After a year of telling it like it is and calling it like I see it, I’m officially done with The Every Three Weekly. It’s been told the way it was and called the way I saw. And it is jokes like that, like when I said “It’s been told the way it was and called the way I saw,” that will make my conclusion here at the paper so hard for readers.
But I am confident that I performed my observational duties to the best of my abilities. So let’s take a trip down memory lane and celebrate my legacy, my talent, and my undeniable relationship with our readers.
In my tenure here, I wrote a biting piece that covered the hypocrisy in the student government that you didn’t read, and an insightful article on teacher salaries that you didn’t see. I’ve analyzed the rampant corruption in the education system, scrutinized the student Greek life, and lampooned the new school president, all in one tantalizing issue you could not find under a stack of month-old Metro-Times issues. You’ve stepped over my exposé on drugs on campus and threw away my brilliant takedown of the Divest movement, right after I handed it to you in the Diag. I remember. You looked me in the eye and smiled as you did it.

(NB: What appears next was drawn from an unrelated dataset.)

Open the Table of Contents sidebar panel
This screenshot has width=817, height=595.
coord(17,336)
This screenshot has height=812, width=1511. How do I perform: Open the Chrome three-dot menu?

But I am moving on, and the paper is too. I can sleep at night, from now on, knowing that new satirists, artists, and visionaries are carrying on The Every Three Weekly’s torch of wit, dignity, and the constant search for truth. Whenever there is a second-grade level pun to be put together last minute, the Weekly will be there. Whenever there is an obvious observation about a frat guy to be addressed, the Weekly will be there. And if there is a poop/ Mary Sue Coleman joke on the student body’s mind that needs to be made, God help us, the Weekly will be there to Photoshop a picture of poop. On Mary Sue Coleman.
It has not only been my privilege, but my duty, to ridicule the controversies, activist groups, bullies, Sorority sisters and dumber Sorority sisters. You know the ones. The ones that volunteer to help handicap kids but don’t let girls live in their house because they’re ugly. I am just happy knowing I threw my two cents in.
And if I had to choose one piece to be remembered for, it would have to be my blistering parody of the Football team that resulted in national media tension and me almost being kicked out of school. You spit your gum on that page and threw it on the ground.